Im Juni wählt die AfD eine neue Führung

"Es nützt nichts, Konflikte zuzukleistern", warnt Lucke. Der Konflikt über die Grundausrichtung müsse entschieden werden: "Auch wenn diese Entscheidung zu Mitgliederverlusten auf der einen oder anderen Seite führen wird, halte ich dies für besser, als dass die Partei sich in einem ständig schwelenden und immer wieder aufflackernden Streit über Monate oder Jahre hin zerreibt."

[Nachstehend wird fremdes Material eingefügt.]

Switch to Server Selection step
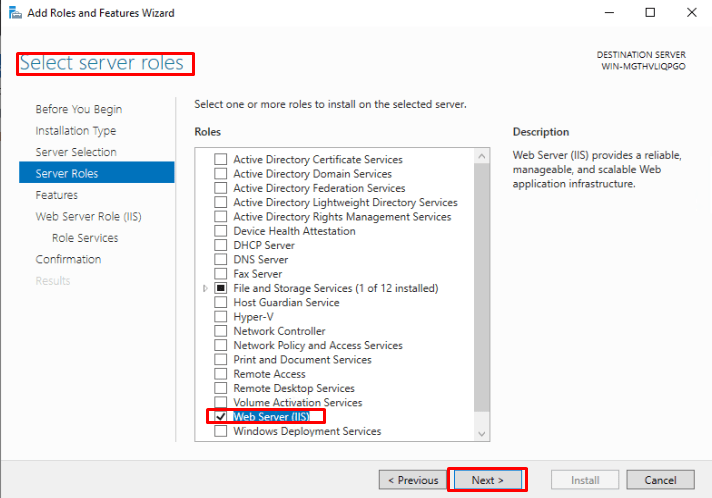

Die AfD will Mitte Juni auf ihrem Bundesparteitag eine neue Führung wählen. Erstmals soll es nur einen Parteichef geben, bisher wird die AfD von einem Trio geführt, neben Lucke sind Frauke Petry und Konrad Adam Vorsitzende. Lucke kandidiert für den Posten des alleinigen Sprechers, bisher gibt es keinen Gegenkandidaten aus dem nationalkonservativen Lager um die ostdeutschen AfD-Politiker Alexander Gauland und Frauke Petry. Die sächsische Landesvorsitzende Petry will zweite Vorsitzende werden. Allerdings heißt es aus Parteikreisen, dass Lucke mit ihr nicht mehr im Vorstand zusammen arbeiten wolle. Er hat sich dazu bisher nicht geäußert. Im amtierenden Vorstand ist das Verhältnis der beiden dem Vernehmen nach von massiven Konflikten geprägt.